Petra Ensing
Wat doe je als diëtist in het WZA?
“Mijn collega’s en ik begeleiden voornamelijk ziekenhuispatiënten die een dieetadvies nodig hebben. Dan moet je niet meteen denken aan mensen met overgewicht die moeten afvallen, nee, wij hebben veel te maken met patiënten die ondervoed zijn of een slechte voedingstoestand hebben. Vaak zijn ze ongewild afgevallen door hun ziekte, wat risico’s geeft op complicaties. Wij proberen te voorkomen dat hun voedingstoestand nog verder verslechtert. Zelfs mensen die niet mager zijn, kunnen ondervoed zijn doordat ze te eenzijdig eten en niet alle voedingsstoffen krijgen die ze nodig hebben. Ondervoeding komt vaak voor bij zieken, daarom worden bij elke opname in het WZA vragen gesteld over ongewenst gewichtsverlies, verminderde eetlust en gebruik van drinkvoeding en/of sondevoeding.”
Wat vind je mooi aan het werk en aan het WZA?
“Ik werk nu al ruim twintig jaar in het WZA. De afwisseling in het werk en het contact met patiënten boeien me nog steeds. Dat contact is wel korter en minder intensief geworden, vroeger was een patiënt immers langer opgenomen. Tegenwoordig verblijven er veel meer acute dan chronische patiënten in een ziekenhuis en dat heeft invloed op onze manier van werken. Ander voorbeeld: vroeger kon sondevoeding alleen in een ziekenhuis gegeven worden, nu kan dat ook thuis.”

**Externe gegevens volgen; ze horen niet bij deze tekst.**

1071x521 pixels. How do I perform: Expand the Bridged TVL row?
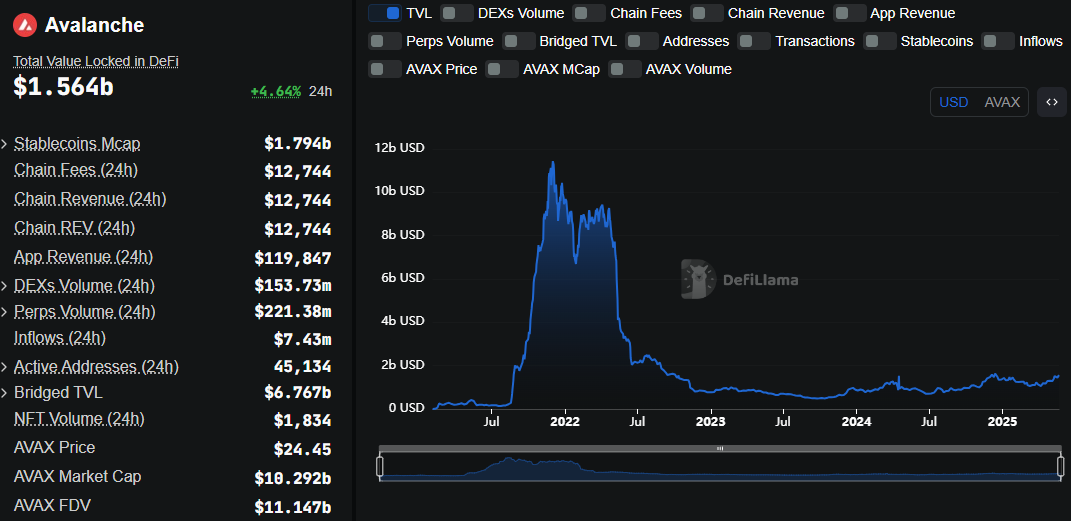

“Naast mijn werk op de verpleegafdelingen, ben ik ook kinderdiëtist. Ik heb anderhalve dag in de week een spreekuur voor kinderen die naar mij doorverwezen worden door de kinderartsen van het WZA. Bijvoorbeeld omdat er sprake is van achterblijvende groei, overgewicht, allergie, coeliakie, diarree, noem maar op.”
“Natuurlijk heb ik in al die jaren wel eens overwogen of ik misschien ergens anders moest gaan werken, maar nee, ik heb zo’n prettige werkplek en kan zo goed opschieten met mijn collega-diëtisten… waarom zou ik?”
Welke gebeurtenis is je bijgebleven?
“Dat is niet één gebeurtenis, dat zijn allerlei verschillende ervaringen. Natuurlijk zie ik veel narigheid, ik heb te maken met ernstig zieke patiënten, dat hoort bij mijn werk. Maar soms krijg ik een mooie tekening van een kind, of zie ik een kind dat zich erg beroerd voelde heel snel opknappen door aangepaste voeding. Als ik hem of haar dan weer vrolijk zie, geeft dat veel voldoening.”